As for what I've given away, there's a fruit cake for my aunt and uncle, money for another grandmother, DVDs for my supervisor, headbands, bags and wallets for my officemates (who almost all exclusively girls), candies and food for my friends, DVD of Lovers in Paris for my mom and money for my brother so he can buy a portable CB radio.
Starting Dec. 27, I'll be on leave until Jan. 2. I don't know what I'll be doing but I hope to spend time with my friends and buy some stuff for the other people I may have missed. The best time to go shopping for me has always been after Christmas. People are no longer rushing to buy presents and the prices are significantly cheaper.
I feel somewhat...disappointed. All through the advent season I was expecting something...magical to happen. Now that Christmas has come and gone, I wonder what it is I really expected to happen.

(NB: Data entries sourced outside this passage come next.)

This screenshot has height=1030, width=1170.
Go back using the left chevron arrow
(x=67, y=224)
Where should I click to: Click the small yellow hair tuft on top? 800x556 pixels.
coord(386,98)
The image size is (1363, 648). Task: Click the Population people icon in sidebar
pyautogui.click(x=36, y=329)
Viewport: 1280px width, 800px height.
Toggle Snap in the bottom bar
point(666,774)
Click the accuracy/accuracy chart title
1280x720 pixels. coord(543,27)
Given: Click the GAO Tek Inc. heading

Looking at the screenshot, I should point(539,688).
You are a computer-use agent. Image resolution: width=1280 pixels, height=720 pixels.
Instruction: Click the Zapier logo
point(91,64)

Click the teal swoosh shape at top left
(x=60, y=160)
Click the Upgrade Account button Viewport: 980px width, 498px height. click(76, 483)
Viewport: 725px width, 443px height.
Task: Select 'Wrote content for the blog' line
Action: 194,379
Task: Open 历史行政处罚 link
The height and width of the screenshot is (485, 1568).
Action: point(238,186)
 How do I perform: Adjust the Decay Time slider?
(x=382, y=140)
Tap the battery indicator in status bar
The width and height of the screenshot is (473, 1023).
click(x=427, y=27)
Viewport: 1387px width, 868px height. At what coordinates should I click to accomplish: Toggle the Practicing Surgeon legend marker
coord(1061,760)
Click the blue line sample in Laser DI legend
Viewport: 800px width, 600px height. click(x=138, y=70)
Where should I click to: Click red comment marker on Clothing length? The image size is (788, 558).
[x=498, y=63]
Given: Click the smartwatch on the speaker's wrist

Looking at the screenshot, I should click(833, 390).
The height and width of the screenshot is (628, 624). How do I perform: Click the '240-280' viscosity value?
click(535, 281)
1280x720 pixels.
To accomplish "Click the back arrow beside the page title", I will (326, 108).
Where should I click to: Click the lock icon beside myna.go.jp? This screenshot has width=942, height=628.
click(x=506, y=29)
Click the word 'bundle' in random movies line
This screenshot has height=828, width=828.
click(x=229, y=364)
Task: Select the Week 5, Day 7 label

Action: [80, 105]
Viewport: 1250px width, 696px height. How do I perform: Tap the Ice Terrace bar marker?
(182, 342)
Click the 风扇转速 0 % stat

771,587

The fact that I am alive and the people I care about are too should be enough, right?
Some people can't say the same after what happened with the earthquake and tsunami hitting various coastal areas of Southeast Asia. Or the death of people that seemed needless and wasteful. I have to wonder why this happened of all days. I don't want to say it's God's will because, quite frankly, I don't presume to know God's will. But the irony of it is that people are working together because of this tragedy.
Maybe there is a reason to it all...
Monday, December 20, 2004
Jumping the Gun
Recently, I was supposed to meet someone for a date. It was our first time to see each other after having met on the Internet and talking on the phone. I went to our meeting place early (you know how I am about time and punctuality) because I didn't want her to wait long. I waited several hours but she didn't show up.
I was pissed, of course. She said she was going to be late and that I should wait for her because she was coming. A few hours after that, she didn't reply to my text messages and hung up on my calls. I didn't understand why but I assumed it was because she didn't "like" me.
It wouldn't be the first time. In fact, I'm surprised I haven't lost faith in people...no, that's not exactly true. I do have faith in people but up to a certain point - when they betray my trust. In which case I automaticlaly assume the worst and become cynical.
Anyway, I went home feeling like crap. I had sent her mean text messages that would have made the paint ont he wall peal. I was feeling self-destrcutive; I wanted to get drunk but I didn't like the taste of alcohol. Instead, I decided to call her up one last time. Her brother answered.
She was in a car accident.
She was staying at the hospital.
She asked if I could see her.
I felt like an idiot. I had assumed the worst when she was totally innocent of any crime. I stayed up all night, praying she would be ok and asking for forgiveness. I even had the crazy notion that it was all my fault. Maybe if I hadn't asked to see her that day or if hadn't told her to hurry, this wouldn't have happened.
Whatever the reason, it taught me a hard lesson. I just hope I learn it from now on.
Wednesday, December 15, 2004
Monday, December 06, 2004
Making a List
I'm trying to get into the Christmas spirit by making a list of things I want to buy. Not for myself but for the people I call friends and family. I'm trying to keep it all under budget. I realized last year that the best gifts are not the ones that come with a hefty price tag (although, that helps) but those that are personalized.
Now, if I could only get my hand on the Christmas bonus!
People Don't Like Me
I'm not surprised that some people don't like me. I can be a pain in the ass and I am not exempt from being stupid. People have their own tastes and if they don't find me palatable, then it's their problem. Can't help being who I am, can I?
Besides, the people who matter to me most like me enough to last the rest of my life.
Wednesday, December 01, 2004
I'm going to be a Supervisor!
If this had happened a year ago, I'd be happier!